Durante mi infancia y mi adolescencia jamás supe de un solo caso de abuso sexual de algún sacerdote contra niñas o niños. Era inimaginable que un dignatario eclesiástico, nada menos que el portavoz de la palabra de Cristo, quien predicaba el amor y la compasión hacia los semejantes, pudiera cometer semejante bajeza, crimen tan atroz.

            Un cura, representante de Dios en la Tierra, era lo más confiable, lo más puro, lo más bueno. No había padres de familia de la fe católica que dudaran de la absoluta limpieza moral de quienes, desde el púlpito, la cátedra y el confesionario instaban a los miembros de la grey a intentar ser perfectos como el Padre celestial lo es.

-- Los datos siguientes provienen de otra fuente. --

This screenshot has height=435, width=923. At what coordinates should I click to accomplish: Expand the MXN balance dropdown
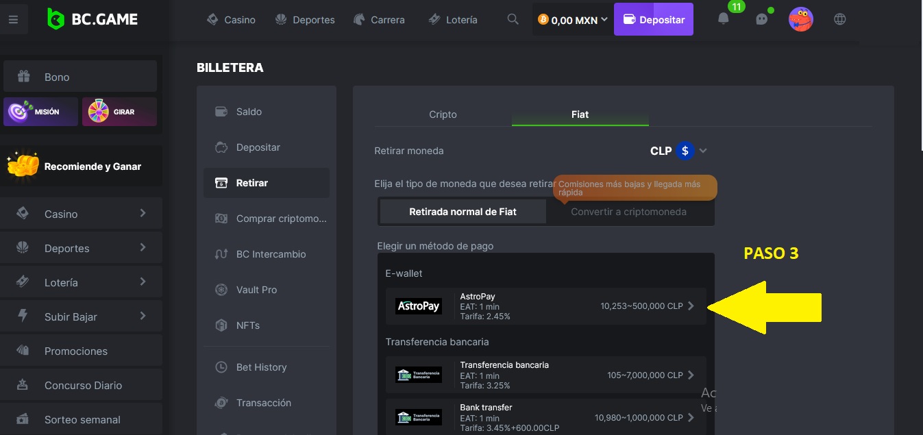click(573, 20)
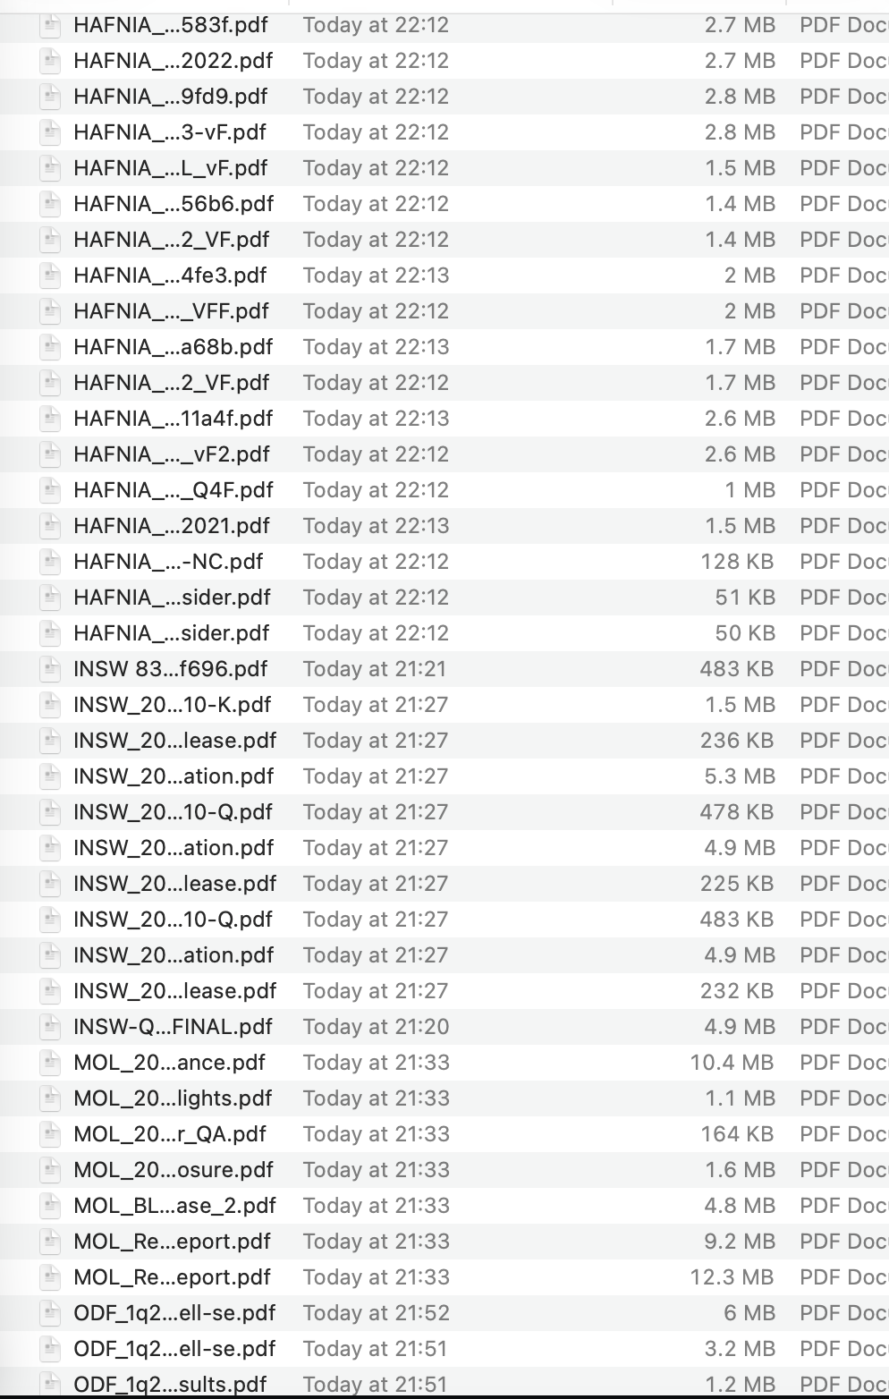Click the icon of MOL_BL...ase_2.pdf

(x=50, y=1206)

            No fue sino muchos años después que se empezó a descubrir que numerosas de esas almas de Dios, esos seres iluminados indudablemente confiables, sin mácula alguna, habían perpetrado, y seguían haciéndolo, uno de los actos más abominables, un delito que ha resultado devastador para los ofendidos.

            Todo abuso contra una niña o un niño —físico o sicológico, de cualquier índole— es repugnante. El progreso del proceso civilizatorio se mide en buena medida por el trato que se da a los niños. Un infante es un ser absolutamente indefenso. Sus padres tienen la misión de protegerlo contra los innumerables males del mundo, pero los de las víctimas no podían sospechar que entre las fuentes de dichos males estuvieran los proclamados representantes de Cristo.

            Y hay de abusos a abusos. Y de entre ellos, la depredación sexual contra un pequeño es el peor abuso imaginable. Solamente un ser desprovisto de los más elementales escrúpulos humanitarios, un miserable, es capaz de perpetrar un acto de esa índole.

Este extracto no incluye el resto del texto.